• THE PROBLEM:
Among the lines below, take the one holding "Image resolution: width=700", the one holding "Viewport: 1372px width, 896px height.", and all lines between them. Set them down exactly.
Top of INFORMATION PROVIDED
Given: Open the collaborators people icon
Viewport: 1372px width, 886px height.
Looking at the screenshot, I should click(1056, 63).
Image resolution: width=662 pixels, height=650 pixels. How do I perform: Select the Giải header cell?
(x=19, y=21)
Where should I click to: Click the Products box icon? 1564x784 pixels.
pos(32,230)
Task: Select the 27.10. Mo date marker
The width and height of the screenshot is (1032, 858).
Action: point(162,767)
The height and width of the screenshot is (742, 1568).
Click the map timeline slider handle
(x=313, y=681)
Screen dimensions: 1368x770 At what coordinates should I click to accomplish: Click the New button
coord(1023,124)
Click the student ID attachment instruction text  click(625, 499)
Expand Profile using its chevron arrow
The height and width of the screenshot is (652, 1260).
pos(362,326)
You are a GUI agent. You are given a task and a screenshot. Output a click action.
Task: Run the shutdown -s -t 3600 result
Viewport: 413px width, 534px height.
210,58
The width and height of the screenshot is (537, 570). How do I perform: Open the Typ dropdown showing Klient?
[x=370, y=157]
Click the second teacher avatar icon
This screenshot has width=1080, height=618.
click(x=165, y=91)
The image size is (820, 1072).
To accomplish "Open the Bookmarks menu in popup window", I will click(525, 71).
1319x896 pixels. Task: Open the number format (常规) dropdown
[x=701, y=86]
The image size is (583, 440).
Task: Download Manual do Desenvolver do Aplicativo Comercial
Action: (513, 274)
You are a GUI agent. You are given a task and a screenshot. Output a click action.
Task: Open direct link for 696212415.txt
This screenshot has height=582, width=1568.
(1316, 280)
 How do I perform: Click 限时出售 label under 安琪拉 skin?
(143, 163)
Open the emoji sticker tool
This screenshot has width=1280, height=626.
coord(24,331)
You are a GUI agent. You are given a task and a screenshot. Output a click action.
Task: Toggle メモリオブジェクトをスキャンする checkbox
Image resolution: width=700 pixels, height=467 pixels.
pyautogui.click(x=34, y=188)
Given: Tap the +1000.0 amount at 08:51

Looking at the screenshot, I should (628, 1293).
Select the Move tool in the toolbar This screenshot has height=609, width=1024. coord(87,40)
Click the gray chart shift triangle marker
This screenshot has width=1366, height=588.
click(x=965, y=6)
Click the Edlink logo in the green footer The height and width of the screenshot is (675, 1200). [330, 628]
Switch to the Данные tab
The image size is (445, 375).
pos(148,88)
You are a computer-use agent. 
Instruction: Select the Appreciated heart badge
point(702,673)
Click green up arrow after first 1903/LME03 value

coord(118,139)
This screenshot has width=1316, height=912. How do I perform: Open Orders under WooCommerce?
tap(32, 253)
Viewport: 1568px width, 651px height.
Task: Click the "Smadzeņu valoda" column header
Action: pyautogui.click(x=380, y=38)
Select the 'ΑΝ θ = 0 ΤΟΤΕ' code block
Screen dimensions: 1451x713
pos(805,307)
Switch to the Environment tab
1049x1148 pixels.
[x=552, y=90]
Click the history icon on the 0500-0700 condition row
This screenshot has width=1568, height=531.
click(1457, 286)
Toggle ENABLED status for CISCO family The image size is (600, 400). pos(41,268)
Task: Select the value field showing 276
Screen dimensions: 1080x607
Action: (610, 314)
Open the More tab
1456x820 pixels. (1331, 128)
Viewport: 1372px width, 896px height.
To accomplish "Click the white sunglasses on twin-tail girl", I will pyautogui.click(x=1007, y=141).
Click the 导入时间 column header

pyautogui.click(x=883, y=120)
Bottom of INFORMATION PROVIDED
• YOUR RESPONSE:
Image resolution: width=700 pixels, height=467 pixels.
pyautogui.click(x=34, y=188)
Given: Tap the +1000.0 amount at 08:51

Looking at the screenshot, I should (628, 1293).
Select the Move tool in the toolbar This screenshot has height=609, width=1024. coord(87,40)
Click the gray chart shift triangle marker
This screenshot has width=1366, height=588.
click(x=965, y=6)
Click the Edlink logo in the green footer The height and width of the screenshot is (675, 1200). [330, 628]
Switch to the Данные tab
The image size is (445, 375).
pos(148,88)
You are a computer-use agent. 
Instruction: Select the Appreciated heart badge
point(702,673)
Click green up arrow after first 1903/LME03 value

coord(118,139)
This screenshot has width=1316, height=912. How do I perform: Open Orders under WooCommerce?
tap(32, 253)
Viewport: 1568px width, 651px height.
Task: Click the "Smadzeņu valoda" column header
Action: pyautogui.click(x=380, y=38)
Select the 'ΑΝ θ = 0 ΤΟΤΕ' code block
Screen dimensions: 1451x713
pos(805,307)
Switch to the Environment tab
1049x1148 pixels.
[x=552, y=90]
Click the history icon on the 0500-0700 condition row
This screenshot has width=1568, height=531.
click(1457, 286)
Toggle ENABLED status for CISCO family The image size is (600, 400). pos(41,268)
Task: Select the value field showing 276
Screen dimensions: 1080x607
Action: (610, 314)
Open the More tab
1456x820 pixels. (1331, 128)
Viewport: 1372px width, 896px height.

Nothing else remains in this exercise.